Microsoft said it would lock down other vendors' software using Windows Update-delivered fixes if those companies ask Microsoft to help stymy attacks. The company explained its efforts after being asked about a security update that disabled a vulnerable ActiveX control used by Yahoo's music player program. "If an independent software vendor discovers that they have shipped […]

Microsoft said it would lock down other vendors' software using Windows Update-delivered fixes if those companies ask Microsoft to help stymy attacks. The company explained its efforts after being asked about a security update that disabled a vulnerable ActiveX control used by Yahoo's music player program.

"If an independent software vendor discovers that they have shipped a vulnerable [ActiveX] control, they should e-mail secure@microsoft.com to work with Microsoft to issue a kill bit, disabling that control," Tim Rains, a spokesman for the Microsoft Security Response Center (MSRC), said in an e-mail.

Earlier in the day, Microsoft released eight security updates, including one that set the "kill bit" for the Yahoo Music Jukebox -- software that until a February revision was released had shipped with two buggy ActiveX controls.

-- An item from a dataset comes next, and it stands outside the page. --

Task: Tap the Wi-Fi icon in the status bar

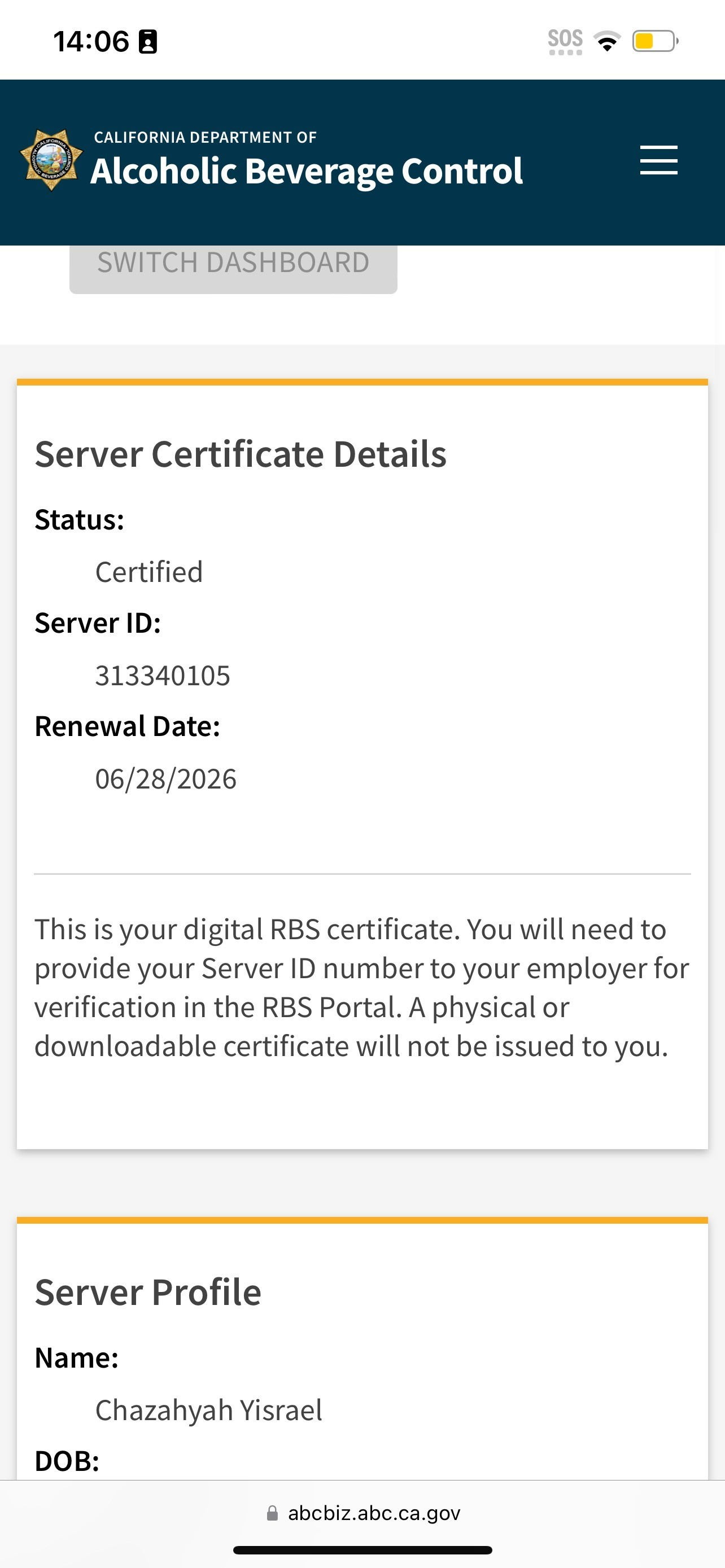Action: click(607, 41)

Setting the kill bit for an ActiveX control involves modifying the Windows registry and disables the ActiveX control. It does not patch the problem, and setting the kill bit means the control's functionality is lost. The policy is not new, said Rains, although the manner in which Microsoft served up the latest kill bit is. "Microsoft issued a security update specifically including kill bits for these ActiveX controls because it provides advantages to customers rather than wrapping them into Internet Explorer cumulative updates, which has been the usual method for distributing ActiveX kill bits," he said.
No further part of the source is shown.